Work instructions: In the data that follows, every line containing the word "click" should be returned.

=== Data listing ===

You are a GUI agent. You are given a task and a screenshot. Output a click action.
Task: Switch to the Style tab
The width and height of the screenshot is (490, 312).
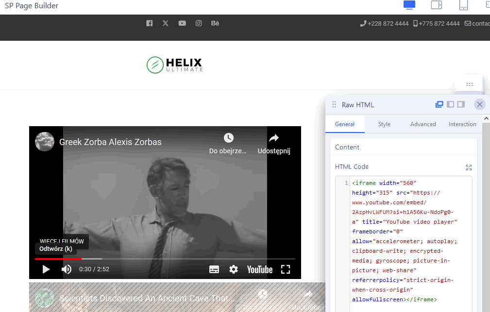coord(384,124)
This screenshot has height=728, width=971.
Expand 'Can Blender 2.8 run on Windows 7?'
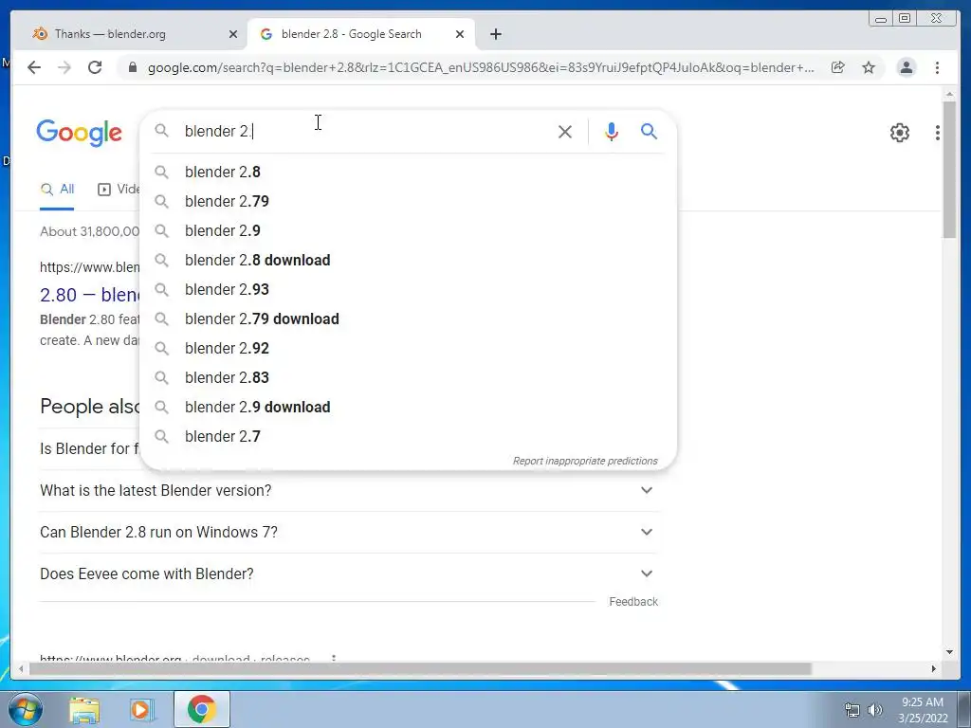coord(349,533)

===
=== Data listing ===

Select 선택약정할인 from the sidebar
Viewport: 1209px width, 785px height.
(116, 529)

===
=== Data listing ===

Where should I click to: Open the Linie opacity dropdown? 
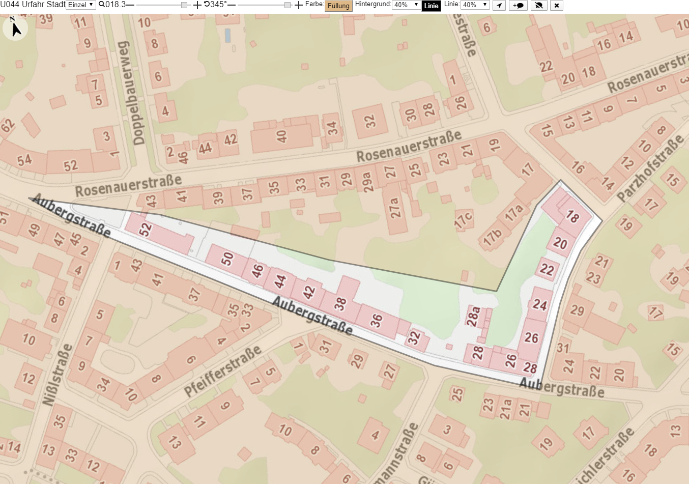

===

Answer to this task:
You are a GUI agent. You are given a task and a screenshot. Output a click action.
Where should I click to: Open the Linie opacity dropdown? 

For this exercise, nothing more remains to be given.